_ACTIVITY:_
Set down each entry below exactly as written, keeping the pictures out.

_TASK MATERIAL:_

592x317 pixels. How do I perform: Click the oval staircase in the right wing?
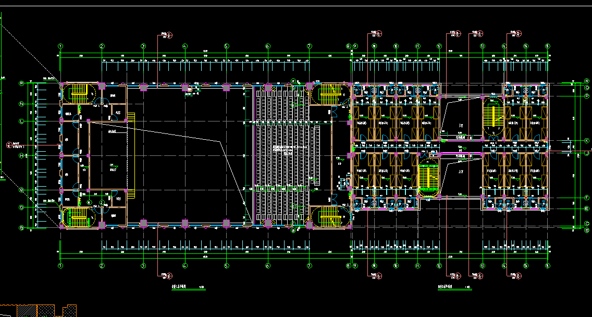[x=492, y=116]
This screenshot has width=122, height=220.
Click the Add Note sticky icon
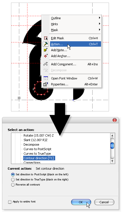pyautogui.click(x=46, y=50)
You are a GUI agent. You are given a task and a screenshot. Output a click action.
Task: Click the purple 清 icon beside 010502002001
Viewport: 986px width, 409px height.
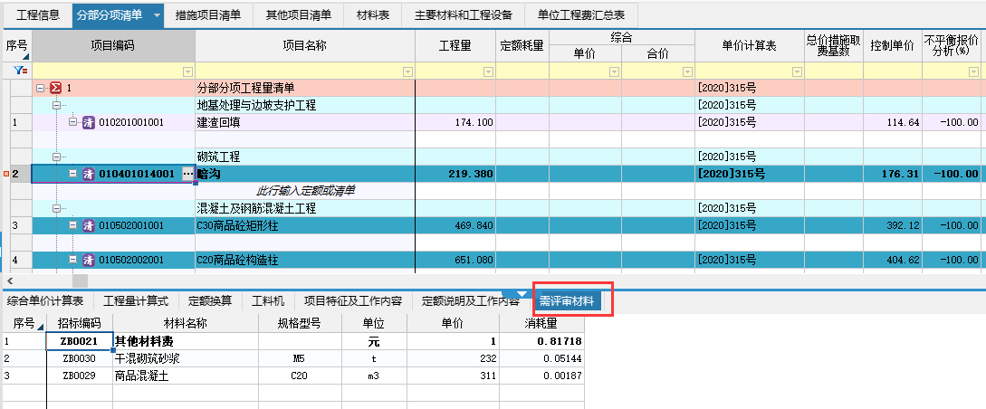pyautogui.click(x=89, y=261)
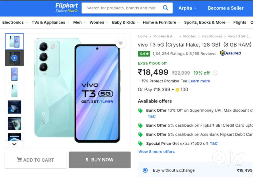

_OUTPUT BELOW:_
592x317 pixels. How do I perform: Click the oval staircase in the right wing?
[x=492, y=116]
This screenshot has width=122, height=220.
Click the Add Note sticky icon
pyautogui.click(x=46, y=50)
You are a GUI agent. You are given a task and a screenshot. Output a click action.
Task: Click the purple 清 icon beside 010502002001
Viewport: 986px width, 409px height.
pyautogui.click(x=89, y=261)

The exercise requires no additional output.